AIM OF THE TASK
Scan the records below for the word "cell". Copy each line where it appears.
|---|
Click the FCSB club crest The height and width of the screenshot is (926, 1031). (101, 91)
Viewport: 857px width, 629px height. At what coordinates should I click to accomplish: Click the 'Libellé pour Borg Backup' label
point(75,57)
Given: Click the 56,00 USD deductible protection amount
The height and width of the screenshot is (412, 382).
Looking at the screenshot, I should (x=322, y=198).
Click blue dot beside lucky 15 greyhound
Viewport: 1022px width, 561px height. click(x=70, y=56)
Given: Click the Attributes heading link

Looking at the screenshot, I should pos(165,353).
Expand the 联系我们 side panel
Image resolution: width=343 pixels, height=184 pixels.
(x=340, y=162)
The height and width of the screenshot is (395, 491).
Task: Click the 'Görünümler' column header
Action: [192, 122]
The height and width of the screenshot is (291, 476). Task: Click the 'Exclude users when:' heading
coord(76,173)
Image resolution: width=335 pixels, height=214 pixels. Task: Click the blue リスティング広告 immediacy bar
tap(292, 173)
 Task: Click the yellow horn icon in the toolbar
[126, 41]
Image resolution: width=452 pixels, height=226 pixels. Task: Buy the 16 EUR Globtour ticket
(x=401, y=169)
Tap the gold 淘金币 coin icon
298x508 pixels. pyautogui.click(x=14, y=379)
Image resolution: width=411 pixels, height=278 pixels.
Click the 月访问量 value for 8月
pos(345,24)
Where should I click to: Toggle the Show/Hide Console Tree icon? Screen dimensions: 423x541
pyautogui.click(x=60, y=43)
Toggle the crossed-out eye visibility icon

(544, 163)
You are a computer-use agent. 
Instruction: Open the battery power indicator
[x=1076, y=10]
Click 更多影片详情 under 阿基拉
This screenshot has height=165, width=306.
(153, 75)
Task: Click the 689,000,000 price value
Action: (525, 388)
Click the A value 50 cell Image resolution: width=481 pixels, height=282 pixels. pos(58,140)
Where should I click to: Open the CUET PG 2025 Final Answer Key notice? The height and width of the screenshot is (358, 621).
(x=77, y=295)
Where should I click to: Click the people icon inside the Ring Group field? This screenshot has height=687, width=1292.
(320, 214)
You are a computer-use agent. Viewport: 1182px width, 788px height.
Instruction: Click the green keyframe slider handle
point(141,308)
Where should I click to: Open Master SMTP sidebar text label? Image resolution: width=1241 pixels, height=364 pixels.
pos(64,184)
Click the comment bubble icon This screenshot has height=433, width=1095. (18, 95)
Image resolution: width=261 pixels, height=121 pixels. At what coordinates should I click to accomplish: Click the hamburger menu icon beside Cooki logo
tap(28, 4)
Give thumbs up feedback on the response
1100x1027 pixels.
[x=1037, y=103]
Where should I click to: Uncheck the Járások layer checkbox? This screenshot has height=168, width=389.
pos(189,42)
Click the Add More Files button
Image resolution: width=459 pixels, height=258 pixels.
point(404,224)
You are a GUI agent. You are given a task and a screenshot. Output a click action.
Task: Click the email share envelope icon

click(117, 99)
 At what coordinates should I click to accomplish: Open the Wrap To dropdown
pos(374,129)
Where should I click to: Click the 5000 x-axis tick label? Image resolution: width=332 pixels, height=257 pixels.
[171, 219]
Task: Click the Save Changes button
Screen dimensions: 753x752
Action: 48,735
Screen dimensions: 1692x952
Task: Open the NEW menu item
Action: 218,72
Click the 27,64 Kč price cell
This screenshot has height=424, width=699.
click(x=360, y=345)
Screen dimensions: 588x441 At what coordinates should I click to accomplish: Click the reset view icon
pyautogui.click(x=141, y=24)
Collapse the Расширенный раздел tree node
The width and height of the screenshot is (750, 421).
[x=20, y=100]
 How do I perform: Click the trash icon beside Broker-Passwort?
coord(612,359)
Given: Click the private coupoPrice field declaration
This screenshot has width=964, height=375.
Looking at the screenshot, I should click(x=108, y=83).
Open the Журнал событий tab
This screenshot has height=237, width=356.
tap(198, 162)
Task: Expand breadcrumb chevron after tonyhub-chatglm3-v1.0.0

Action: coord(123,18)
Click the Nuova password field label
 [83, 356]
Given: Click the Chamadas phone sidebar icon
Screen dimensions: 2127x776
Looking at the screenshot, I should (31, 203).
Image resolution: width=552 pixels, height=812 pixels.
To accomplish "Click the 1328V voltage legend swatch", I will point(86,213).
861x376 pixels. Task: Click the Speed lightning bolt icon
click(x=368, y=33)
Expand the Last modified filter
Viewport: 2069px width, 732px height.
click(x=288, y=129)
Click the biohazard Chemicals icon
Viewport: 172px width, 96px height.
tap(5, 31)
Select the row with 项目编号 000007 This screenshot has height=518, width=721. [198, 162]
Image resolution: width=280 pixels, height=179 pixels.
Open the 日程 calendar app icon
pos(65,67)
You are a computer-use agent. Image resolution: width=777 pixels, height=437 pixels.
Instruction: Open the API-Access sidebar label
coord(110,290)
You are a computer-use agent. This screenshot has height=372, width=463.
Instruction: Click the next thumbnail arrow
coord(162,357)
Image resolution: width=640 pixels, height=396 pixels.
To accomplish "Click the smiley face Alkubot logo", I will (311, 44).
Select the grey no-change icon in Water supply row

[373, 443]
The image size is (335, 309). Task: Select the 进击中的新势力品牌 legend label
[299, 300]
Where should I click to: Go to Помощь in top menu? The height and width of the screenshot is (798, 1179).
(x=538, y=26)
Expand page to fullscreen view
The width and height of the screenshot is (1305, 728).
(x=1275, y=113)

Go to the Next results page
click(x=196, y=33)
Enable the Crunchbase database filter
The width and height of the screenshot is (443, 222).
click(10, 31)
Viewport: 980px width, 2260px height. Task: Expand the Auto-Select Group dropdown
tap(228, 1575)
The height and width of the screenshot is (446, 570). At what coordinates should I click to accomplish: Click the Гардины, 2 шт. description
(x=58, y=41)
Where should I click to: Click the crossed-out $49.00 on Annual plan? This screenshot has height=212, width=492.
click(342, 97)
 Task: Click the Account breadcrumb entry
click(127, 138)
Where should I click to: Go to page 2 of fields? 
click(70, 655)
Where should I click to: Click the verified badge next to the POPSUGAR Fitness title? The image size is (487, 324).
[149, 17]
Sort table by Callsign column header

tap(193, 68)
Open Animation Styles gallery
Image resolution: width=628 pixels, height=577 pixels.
|---|
RESULT BELOW
Click the A value 50 cell Image resolution: width=481 pixels, height=282 pixels. pos(58,140)
Click the 27,64 Kč price cell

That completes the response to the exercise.